JAVASCRIPT
Client-Side API Retries with Exponential Backoff
Implement an intelligent client-side retry mechanism for API calls using exponential backoff to handle transient network issues or rate limits gracefully.
async function fetchWithRetry(url, options = {}, retries = 3, delay = 1000, factor = 2) {
for (let i = 0; i < retries; i++) {
try {
const response = await fetch(url, options);
if (response.status === 429) { // Too Many Requests (Rate Limit)
console.warn(`Rate limit hit. Retrying in ${delay / 1000}s... (Attempt ${i + 1}/${retries})`);
await new Promise(resolve => setTimeout(resolve, delay));
delay *= factor; // Exponential increase
continue; // Try again
} else if (!response.ok) {
// Treat other non-OK responses as potential retry candidates
// You might want to refine this to specific error codes (e.g., 5xx errors)

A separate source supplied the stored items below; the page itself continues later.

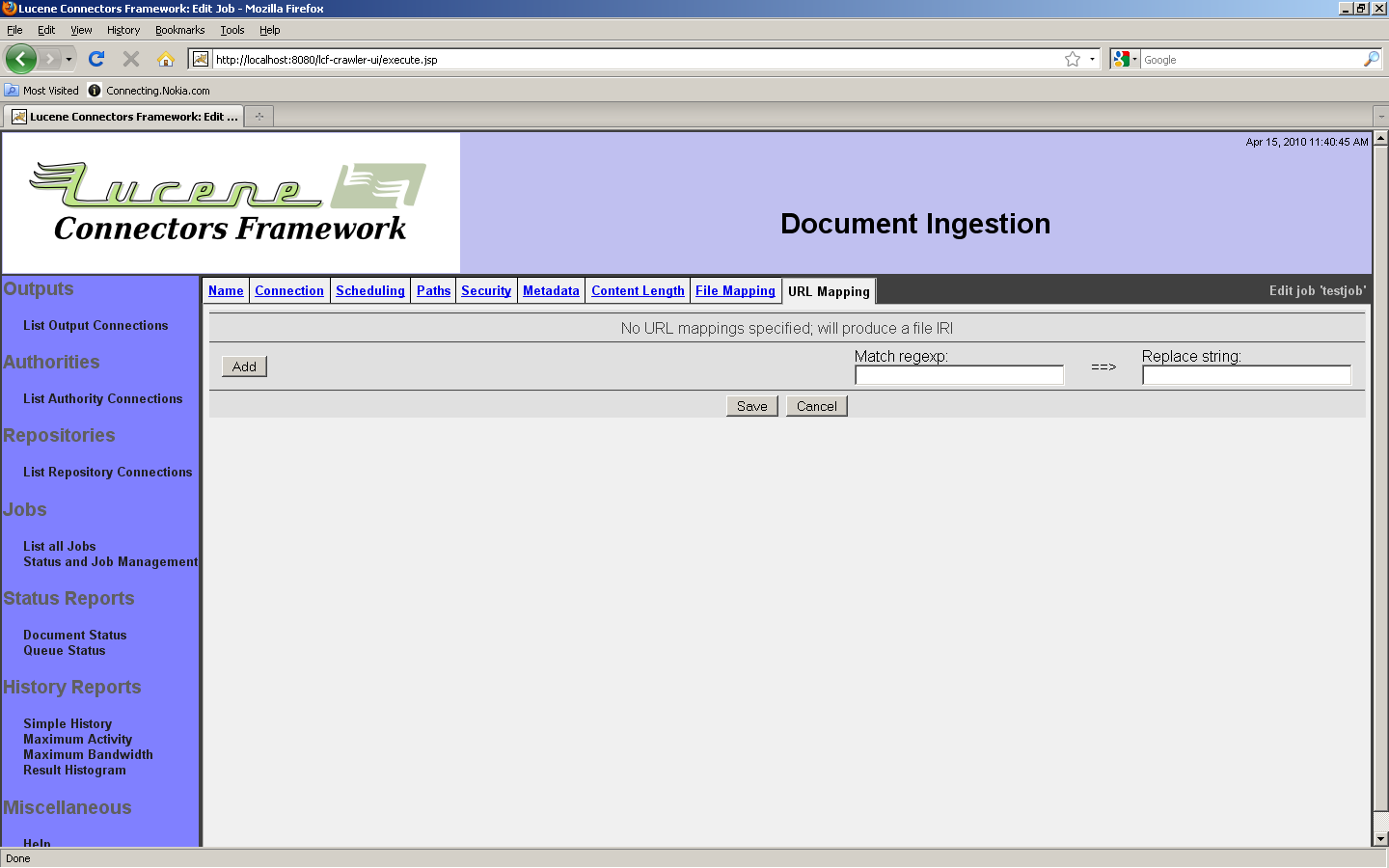Open the new tab button
1389x868 pixels.
(x=259, y=117)
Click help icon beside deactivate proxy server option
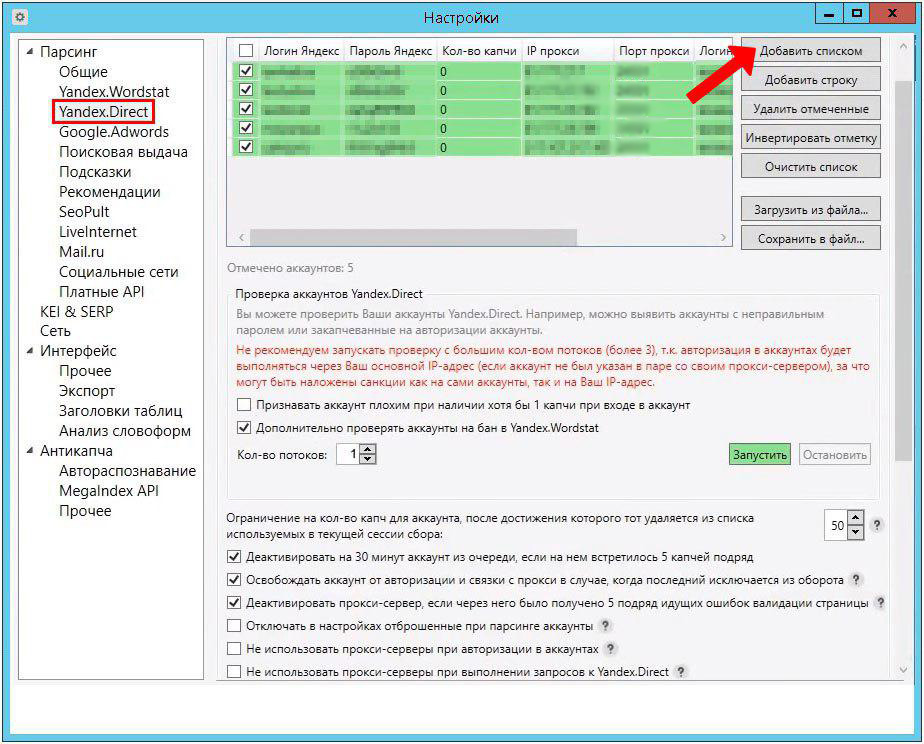Screen dimensions: 924x744 pos(880,603)

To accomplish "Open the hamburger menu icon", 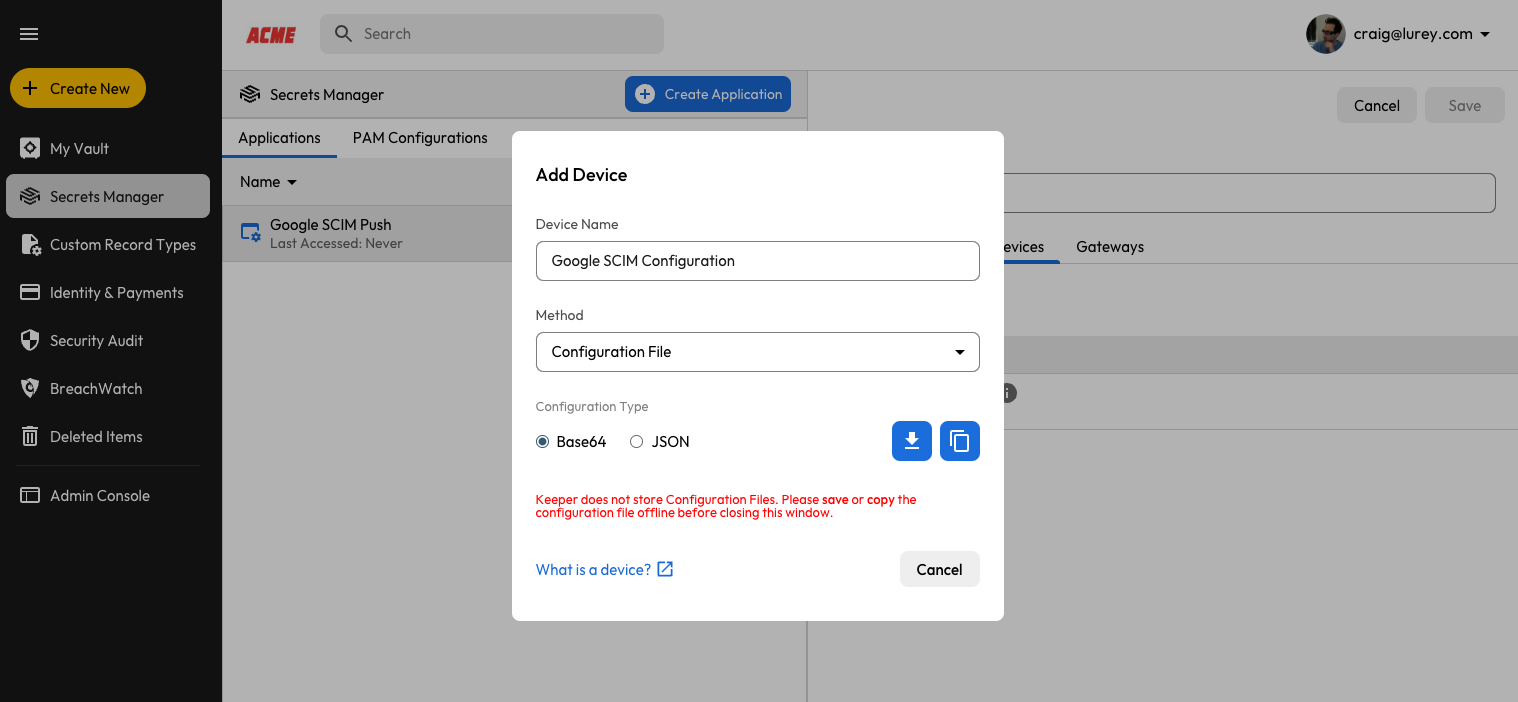I will click(x=29, y=34).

console.warn(`API call failed with status ${response.status}. Retrying in ${delay / 1000}s... (Attempt ${i + 1}/${retries})`);
await new Promise(resolve => setTimeout(resolve, delay));
delay *= factor;
continue;
}
return response; // Success!
} catch (error) {
console.error(`Fetch failed (Attempt ${i + 1}/${retries}):`, error.message);
if (i < retries - 1) {
console.info(`Retrying in ${delay / 1000}s...`);
await new Promise(resolve => setTimeout(resolve, delay));
delay *= factor; // Exponential increase
} else {
throw error; // Re-throw if all retries failed
}
}
}
throw new Error('All retry attempts failed.');
}
// Example usage:
// fetchWithRetry('https://api.example.com/data', { method: 'GET' }, 5, 500) // 5 retries, starting delay 0.5s
// .then(response => response.json())
// .then(data => console.log(data))
// .catch(error => console.error('Failed after multiple retries:', error.message));
How it works: This snippet provides a resilient way to interact with APIs by implementing automatic retries with exponential backoff. If an API call fails due to transient network errors (e.g., connection issues) or specific API-side issues like rate limiting (HTTP 429), the function will wait for an increasingly longer duration before attempting the request again, up to a specified number of retries. This pattern significantly improves the robustness of client-side applications by reducing failures caused by temporary conditions.